I’ve often heard strangers, once they have looked me up and down, do one of two things. They either smile and ask me something about my outfit- where I got a certain piece from, how much is it, or in my case, can they please touch my hair- that happens more than you can imagine. Or they do the thing I hate the most, where someone looks me up and down and goes “who does she think she is?” but just what is it about what I’m wearing that makes me come across that I am ‘The Big I Am’ It’s not like I’m head to toe in designer, heck I’m usually head to toe in ASOS, and today I’m wearing a skirt from a charity shop, ASOS boots and ZARA jumper- as high street as you can get.
But I’ve noticed how people perceive your style, is dependant on location and person, as to who criticises an outfit, and who praises it.
I’m from a small town, where you really do stand out from the crowd if you dress well. On a weekday in town, its usually filled with people with very little interest in fashion, so they think lime green joggers and fake ugg boots are a good idea. So to see someone who has styled an outfit together well, they seem to take offence and think that I am up myself because I’ve made an effort in my appearance.

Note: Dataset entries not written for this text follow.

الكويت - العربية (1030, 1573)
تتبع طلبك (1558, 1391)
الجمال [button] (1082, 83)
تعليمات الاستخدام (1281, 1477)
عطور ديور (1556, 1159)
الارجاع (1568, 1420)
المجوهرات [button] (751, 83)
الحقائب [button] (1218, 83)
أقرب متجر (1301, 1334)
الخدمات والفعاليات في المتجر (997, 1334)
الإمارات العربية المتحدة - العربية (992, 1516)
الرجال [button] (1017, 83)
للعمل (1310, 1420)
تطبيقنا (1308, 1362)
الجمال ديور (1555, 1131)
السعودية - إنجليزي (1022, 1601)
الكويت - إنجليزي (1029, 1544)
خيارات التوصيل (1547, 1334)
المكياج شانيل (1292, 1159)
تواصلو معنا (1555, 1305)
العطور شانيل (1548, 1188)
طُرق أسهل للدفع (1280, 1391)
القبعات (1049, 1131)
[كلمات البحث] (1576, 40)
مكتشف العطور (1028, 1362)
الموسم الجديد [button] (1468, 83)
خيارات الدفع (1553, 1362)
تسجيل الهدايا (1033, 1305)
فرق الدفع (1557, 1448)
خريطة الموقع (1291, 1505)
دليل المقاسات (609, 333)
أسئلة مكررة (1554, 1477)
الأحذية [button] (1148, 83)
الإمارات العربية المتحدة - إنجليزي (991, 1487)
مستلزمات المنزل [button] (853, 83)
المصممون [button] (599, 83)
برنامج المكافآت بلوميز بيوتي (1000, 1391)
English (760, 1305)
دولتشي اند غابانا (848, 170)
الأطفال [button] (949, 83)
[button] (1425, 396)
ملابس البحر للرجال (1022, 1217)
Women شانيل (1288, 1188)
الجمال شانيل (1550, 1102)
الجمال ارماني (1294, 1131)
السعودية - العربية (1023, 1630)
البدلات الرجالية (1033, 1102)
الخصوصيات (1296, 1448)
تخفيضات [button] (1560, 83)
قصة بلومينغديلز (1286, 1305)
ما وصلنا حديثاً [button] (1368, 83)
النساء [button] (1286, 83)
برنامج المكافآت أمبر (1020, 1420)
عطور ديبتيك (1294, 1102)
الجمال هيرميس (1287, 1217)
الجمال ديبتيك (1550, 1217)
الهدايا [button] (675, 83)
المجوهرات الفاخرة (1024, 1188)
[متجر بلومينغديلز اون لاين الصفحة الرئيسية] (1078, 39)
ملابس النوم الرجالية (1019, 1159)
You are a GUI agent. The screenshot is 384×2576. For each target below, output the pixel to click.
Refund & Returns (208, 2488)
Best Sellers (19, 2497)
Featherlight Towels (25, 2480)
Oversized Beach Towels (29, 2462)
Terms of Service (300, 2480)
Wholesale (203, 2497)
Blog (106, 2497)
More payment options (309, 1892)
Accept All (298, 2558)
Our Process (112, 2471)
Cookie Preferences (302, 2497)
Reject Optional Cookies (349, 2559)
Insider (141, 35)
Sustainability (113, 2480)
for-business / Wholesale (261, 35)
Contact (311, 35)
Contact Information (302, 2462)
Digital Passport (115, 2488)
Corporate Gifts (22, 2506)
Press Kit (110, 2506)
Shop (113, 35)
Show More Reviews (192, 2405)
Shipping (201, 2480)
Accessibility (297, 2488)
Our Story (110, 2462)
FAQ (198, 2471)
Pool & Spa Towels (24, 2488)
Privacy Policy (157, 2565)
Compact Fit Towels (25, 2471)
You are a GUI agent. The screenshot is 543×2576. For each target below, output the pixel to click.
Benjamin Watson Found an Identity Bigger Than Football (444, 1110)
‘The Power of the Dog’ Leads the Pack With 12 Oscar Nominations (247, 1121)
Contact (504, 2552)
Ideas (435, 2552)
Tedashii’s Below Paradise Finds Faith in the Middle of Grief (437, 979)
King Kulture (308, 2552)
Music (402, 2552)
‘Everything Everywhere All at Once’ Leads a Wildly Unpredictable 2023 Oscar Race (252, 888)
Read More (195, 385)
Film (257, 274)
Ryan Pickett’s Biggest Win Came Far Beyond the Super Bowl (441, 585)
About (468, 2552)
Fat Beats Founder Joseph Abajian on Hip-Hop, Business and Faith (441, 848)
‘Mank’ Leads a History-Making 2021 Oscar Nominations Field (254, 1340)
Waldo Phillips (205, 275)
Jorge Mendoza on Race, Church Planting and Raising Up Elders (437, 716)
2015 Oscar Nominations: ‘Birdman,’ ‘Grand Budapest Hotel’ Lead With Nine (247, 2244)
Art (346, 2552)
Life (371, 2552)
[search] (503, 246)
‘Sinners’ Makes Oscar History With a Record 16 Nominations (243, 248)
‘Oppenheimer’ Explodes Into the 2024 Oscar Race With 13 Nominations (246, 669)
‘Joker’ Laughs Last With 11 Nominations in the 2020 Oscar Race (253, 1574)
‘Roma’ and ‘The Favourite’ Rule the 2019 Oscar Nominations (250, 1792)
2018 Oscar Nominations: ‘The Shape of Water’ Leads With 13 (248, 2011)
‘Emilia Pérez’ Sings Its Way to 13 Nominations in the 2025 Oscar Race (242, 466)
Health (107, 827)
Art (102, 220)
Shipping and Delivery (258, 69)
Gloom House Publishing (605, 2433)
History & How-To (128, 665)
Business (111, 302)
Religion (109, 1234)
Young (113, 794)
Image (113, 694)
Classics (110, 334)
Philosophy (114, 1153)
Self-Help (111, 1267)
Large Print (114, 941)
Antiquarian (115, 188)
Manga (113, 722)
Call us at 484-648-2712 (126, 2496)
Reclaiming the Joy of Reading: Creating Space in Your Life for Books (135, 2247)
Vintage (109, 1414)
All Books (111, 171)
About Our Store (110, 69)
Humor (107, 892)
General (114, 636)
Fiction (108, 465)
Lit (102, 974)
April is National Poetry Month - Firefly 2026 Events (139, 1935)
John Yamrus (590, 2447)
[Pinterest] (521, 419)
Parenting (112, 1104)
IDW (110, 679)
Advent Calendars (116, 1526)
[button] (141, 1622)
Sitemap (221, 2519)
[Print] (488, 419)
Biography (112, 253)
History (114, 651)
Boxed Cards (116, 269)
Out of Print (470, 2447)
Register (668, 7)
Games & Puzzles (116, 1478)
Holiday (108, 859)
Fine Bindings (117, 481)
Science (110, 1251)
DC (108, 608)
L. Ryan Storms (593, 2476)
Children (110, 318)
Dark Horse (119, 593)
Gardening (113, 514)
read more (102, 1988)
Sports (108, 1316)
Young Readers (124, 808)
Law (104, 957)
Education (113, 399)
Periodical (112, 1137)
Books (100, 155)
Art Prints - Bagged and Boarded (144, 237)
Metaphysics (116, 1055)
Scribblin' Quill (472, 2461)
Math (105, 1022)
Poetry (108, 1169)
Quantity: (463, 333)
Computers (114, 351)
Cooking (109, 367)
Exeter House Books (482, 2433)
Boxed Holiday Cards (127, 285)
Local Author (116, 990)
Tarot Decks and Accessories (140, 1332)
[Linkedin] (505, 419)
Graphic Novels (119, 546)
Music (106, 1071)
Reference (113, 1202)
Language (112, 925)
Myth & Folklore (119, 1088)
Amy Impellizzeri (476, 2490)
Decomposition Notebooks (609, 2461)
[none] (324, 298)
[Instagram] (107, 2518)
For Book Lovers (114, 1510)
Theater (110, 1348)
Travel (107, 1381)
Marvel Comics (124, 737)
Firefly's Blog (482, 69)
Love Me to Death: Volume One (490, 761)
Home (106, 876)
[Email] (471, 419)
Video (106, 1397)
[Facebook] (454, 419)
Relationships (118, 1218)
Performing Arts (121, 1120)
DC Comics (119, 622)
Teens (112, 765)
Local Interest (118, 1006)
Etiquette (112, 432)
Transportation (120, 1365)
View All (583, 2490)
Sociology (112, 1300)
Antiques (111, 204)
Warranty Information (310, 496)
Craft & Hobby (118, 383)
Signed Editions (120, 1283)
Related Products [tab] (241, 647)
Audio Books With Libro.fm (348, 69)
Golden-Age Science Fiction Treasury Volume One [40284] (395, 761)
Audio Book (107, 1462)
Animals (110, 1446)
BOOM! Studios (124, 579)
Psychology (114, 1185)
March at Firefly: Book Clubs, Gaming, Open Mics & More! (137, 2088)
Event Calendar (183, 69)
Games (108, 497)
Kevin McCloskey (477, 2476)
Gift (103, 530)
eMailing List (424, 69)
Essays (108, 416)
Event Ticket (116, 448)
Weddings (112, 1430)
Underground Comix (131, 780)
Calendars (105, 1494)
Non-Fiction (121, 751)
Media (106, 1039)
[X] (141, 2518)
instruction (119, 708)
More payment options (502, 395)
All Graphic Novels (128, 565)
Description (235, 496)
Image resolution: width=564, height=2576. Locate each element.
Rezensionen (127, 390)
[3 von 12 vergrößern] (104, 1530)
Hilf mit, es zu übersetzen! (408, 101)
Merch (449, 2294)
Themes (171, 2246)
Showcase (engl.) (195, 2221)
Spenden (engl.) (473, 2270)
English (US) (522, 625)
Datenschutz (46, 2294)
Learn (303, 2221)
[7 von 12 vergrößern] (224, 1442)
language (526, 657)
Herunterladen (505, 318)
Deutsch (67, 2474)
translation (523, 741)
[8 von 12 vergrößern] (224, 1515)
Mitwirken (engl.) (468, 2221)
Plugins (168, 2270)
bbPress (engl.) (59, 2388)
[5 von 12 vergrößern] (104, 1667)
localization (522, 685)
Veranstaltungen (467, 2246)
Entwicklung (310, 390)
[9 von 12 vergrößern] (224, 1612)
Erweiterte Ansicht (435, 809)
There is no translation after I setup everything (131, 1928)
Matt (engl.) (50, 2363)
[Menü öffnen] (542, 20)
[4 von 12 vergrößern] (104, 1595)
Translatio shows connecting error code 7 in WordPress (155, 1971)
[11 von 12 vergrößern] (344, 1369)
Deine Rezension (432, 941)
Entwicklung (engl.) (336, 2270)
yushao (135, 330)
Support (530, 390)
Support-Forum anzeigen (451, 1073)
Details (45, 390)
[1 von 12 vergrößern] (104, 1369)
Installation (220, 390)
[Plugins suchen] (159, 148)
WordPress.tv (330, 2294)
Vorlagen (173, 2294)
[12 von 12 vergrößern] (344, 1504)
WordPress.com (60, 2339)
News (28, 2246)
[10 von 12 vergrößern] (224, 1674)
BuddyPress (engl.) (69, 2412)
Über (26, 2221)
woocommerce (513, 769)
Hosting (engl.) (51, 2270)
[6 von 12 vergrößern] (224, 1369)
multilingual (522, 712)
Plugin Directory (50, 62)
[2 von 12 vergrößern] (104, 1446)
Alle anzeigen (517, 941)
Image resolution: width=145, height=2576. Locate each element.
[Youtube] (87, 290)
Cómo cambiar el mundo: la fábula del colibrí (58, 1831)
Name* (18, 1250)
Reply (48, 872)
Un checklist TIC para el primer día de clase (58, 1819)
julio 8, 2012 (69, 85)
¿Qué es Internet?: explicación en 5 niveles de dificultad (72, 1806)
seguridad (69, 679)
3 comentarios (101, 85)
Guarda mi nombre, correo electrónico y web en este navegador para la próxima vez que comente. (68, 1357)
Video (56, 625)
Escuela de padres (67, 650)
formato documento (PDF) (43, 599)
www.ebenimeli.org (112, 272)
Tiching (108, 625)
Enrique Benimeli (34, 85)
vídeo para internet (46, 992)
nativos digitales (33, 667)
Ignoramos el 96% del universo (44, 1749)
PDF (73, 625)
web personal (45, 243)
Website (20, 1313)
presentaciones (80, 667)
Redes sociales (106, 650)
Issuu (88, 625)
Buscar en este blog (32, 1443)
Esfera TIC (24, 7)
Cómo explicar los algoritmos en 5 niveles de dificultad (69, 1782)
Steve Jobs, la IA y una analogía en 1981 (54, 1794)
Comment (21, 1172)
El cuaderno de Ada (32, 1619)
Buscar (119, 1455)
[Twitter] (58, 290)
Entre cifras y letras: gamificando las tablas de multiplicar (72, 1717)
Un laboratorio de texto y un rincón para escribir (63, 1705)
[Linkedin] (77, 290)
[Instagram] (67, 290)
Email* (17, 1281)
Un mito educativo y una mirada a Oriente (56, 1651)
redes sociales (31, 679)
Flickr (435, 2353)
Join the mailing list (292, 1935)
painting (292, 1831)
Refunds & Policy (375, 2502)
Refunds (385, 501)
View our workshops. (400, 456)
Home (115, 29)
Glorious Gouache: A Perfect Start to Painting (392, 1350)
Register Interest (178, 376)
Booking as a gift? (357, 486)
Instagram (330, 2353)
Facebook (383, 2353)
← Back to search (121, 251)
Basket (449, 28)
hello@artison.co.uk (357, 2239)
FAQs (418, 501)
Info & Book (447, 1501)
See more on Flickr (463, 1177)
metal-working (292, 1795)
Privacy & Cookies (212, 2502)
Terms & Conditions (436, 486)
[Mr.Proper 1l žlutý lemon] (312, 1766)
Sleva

But it’s a completely different story when I’m in Birmingham, where I spend most of my time. There are positive comments galore, I feel more comfortable walking down the street, people will ask where something is from, praise you, and I do the same.
Of course some days, I really do stand out if I’m a colourful rainbow walking down the street wherever I am, and my look changes for certain things, depending on what I am doing that day and where I’m going; although my signature look is a jumpsuit. One day I could be head to toe in black, and the next be teaming spots with stripes and bright lipstick. I tweak my outfit way more than I used to in mirrors, but does the fact that I am interested in fashion, style and beauty and looking good and feeling good make me shallow?
I don’t think it does.
I used to be a person with zero confidence in myself and I didn’t love myself. I have now embarked on this journey where I can look at myself in a mirror, where I don’t hate my stretch marks or my moles and have accepted that they make me, me! At 22 years of age I finally feel comfortable in my own skin and don’t wish to be anyone else but me. Your interest in how you look is not a negative thing and does not make you shallow.
If anyone ever calls you vain, tell them to shut up, because there is absolutely nothing wrong in loving yourself and wanting to look nice. Part of who I am is reflected in my style, but a big part of who I am is reflected by how I act, and just because I look in the mirror and tweak my outfit, doesn’t make me a lesser person, because if you needed help with something, I’d be first on the scene.
It’s time people started to realise that you can be a good person and care about how you look.